Embora os EUA sejam a maior economia do mundo, com a moeda de reserva global e a capacidade de emitir dólares sem restrições, existem fatores que têm vindo a afetar negativamente a perceção de risco associada à sua dívida. Para além da crescente deterioração das contas públicas norte-americanas, destaca-se a instabilidade política interna, nomeadamente os impasses recorrentes em torno do debt ceiling, como aconteceu em 2023. Estes episódios geram incerteza quanto à capacidade do governo de cumprir atempadamente as suas obrigações, mesmo tendo meios financeiros para o fazer.

A polarização política crescente, os riscos de bloqueios institucionais e a especulação nos mercados contribuem para o agravamento dos prémios de risco. Entretanto, Portugal tem beneficiado de uma trajetória de consolidação orçamental, crescimento económico e redução da dívida pública em percentagem do PIB, o que tem melhorado de forma significativa a confiança dos investidores.

Assim, os CDS não refletem apenas a capacidade económica de um país, mas também a confiança nas suas instituições e a sua estabilidade política — fatores que, neste momento, estão a penalizar os EUA relativamente a Portugal.

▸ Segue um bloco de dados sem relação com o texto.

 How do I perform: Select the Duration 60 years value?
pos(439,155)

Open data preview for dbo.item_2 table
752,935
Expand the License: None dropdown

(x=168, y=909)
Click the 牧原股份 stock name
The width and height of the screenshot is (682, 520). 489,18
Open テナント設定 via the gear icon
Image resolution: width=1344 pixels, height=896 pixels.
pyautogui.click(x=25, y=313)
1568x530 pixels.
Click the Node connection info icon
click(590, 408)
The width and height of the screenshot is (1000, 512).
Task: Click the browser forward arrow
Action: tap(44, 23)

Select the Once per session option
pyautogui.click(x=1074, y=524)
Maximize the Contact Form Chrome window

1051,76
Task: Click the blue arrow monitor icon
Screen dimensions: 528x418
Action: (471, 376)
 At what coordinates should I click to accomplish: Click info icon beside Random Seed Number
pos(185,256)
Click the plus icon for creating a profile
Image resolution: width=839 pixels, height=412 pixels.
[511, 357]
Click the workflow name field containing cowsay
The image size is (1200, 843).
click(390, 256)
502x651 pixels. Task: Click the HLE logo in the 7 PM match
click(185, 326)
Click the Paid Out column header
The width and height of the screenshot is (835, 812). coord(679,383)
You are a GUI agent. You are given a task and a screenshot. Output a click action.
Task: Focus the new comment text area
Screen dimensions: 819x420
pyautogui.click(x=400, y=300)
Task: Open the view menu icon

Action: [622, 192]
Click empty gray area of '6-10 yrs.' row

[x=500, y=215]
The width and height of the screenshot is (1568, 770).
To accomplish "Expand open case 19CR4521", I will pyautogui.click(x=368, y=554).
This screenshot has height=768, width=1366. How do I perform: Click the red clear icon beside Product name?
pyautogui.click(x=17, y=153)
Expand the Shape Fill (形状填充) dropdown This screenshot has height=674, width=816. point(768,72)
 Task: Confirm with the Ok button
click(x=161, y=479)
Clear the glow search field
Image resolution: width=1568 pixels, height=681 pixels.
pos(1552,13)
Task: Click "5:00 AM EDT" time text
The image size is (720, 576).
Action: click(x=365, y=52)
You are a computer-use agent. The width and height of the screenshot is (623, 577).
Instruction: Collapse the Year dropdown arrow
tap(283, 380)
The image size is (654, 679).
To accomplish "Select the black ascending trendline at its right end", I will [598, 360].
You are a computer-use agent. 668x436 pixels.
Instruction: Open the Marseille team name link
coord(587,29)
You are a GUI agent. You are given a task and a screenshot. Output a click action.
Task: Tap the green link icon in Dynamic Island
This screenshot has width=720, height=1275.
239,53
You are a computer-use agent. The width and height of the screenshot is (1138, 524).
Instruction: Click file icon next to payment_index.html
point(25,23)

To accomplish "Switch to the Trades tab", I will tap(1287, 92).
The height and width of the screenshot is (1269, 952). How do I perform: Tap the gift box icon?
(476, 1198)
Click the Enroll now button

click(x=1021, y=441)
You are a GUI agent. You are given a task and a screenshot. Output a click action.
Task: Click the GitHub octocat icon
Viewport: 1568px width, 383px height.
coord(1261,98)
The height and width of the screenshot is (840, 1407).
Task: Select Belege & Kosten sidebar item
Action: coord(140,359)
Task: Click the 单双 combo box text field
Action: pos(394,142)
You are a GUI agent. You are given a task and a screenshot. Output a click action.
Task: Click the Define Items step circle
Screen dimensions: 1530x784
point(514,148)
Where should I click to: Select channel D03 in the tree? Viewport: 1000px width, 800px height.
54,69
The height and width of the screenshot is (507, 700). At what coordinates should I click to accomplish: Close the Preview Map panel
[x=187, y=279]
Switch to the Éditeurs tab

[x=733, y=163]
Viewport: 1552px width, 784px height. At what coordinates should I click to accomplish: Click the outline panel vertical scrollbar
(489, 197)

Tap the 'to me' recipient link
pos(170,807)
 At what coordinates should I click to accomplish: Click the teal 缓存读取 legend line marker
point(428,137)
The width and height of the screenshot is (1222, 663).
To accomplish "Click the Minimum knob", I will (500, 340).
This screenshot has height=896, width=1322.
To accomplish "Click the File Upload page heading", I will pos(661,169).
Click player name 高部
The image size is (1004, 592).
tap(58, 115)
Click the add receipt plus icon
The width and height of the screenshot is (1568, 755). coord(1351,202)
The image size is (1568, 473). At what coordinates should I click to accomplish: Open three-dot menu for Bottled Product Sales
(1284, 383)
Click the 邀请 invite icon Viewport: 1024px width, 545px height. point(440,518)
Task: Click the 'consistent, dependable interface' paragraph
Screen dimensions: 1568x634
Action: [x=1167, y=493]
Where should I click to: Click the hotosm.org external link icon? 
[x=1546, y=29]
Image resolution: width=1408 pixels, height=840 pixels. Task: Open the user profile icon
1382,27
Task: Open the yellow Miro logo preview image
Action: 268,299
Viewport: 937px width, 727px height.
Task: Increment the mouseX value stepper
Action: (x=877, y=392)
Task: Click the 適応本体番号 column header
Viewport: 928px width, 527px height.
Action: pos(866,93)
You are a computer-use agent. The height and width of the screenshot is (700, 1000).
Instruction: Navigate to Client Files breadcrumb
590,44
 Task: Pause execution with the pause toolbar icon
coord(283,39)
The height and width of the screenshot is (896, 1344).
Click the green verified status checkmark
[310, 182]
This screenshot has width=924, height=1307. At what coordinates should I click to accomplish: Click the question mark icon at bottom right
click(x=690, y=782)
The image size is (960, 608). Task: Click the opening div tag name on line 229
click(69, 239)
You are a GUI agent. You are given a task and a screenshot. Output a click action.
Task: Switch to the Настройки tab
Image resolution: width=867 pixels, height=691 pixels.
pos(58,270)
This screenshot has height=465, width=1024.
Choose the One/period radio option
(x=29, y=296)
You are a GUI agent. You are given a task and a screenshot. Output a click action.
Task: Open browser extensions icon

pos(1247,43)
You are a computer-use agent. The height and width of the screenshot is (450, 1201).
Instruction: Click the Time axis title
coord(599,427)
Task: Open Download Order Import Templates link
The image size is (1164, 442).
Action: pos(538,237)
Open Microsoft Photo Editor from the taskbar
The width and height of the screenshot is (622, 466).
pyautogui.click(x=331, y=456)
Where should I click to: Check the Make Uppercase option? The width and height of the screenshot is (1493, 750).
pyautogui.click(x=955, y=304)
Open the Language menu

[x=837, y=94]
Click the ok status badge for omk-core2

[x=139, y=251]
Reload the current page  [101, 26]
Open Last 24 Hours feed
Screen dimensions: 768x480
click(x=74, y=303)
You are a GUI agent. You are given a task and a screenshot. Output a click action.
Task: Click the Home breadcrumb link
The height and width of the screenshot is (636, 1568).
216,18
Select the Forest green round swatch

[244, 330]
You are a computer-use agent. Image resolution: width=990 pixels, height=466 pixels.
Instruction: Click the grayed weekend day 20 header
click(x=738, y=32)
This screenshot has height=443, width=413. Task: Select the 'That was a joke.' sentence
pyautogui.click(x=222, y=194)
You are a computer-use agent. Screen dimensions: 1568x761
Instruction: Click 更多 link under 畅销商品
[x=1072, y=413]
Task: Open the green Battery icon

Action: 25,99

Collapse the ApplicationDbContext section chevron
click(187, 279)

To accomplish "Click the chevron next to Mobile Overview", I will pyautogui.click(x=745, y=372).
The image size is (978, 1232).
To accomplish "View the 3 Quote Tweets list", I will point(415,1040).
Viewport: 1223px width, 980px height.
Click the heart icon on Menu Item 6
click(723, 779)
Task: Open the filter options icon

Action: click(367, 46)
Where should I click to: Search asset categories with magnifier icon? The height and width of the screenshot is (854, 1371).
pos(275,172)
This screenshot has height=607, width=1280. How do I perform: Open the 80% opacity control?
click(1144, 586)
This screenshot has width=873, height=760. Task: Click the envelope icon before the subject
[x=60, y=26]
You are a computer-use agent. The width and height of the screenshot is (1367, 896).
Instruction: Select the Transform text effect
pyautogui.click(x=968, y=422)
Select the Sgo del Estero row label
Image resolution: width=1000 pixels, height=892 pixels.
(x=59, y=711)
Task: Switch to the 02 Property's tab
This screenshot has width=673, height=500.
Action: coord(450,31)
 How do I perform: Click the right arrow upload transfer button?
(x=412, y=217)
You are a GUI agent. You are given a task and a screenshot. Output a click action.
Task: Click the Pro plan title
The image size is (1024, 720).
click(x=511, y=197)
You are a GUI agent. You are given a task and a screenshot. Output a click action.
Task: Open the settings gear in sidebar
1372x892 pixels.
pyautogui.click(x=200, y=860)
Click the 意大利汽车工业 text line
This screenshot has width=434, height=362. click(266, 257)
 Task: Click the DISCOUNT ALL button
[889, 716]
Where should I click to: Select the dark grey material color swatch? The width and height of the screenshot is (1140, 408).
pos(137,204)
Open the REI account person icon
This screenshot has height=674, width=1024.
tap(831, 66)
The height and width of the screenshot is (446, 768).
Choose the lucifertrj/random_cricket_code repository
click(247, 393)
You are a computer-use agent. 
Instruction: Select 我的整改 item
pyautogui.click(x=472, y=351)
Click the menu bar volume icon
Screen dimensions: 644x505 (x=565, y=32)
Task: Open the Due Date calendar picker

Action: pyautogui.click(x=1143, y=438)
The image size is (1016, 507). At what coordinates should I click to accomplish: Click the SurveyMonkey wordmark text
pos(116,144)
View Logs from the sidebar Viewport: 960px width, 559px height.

Espera-se que o próximo confronto político sobre o teto da dívida nos EUA ocorra já neste verão. O limite legal de dívida foi atingido em janeiro de 2025, e desde essa data o Tesouro tem recorrido a “medidas extraordinárias” para continuar a pagar as despesas do governo. No entanto, estas soluções têm data de validade: segundo relatórios do BPC (Bipartisan Policy Center) e do CBO (Congressional Budget Office), deverão esgotar-se entre meados de julho e início de outubro, sendo agosto/setembro apontados como os momentos de maior risco. A tensão política está a crescer, com o Partido Republicano a preparar uma proposta para aumentar o teto da dívida através de reconciliação orçamental durante o verão.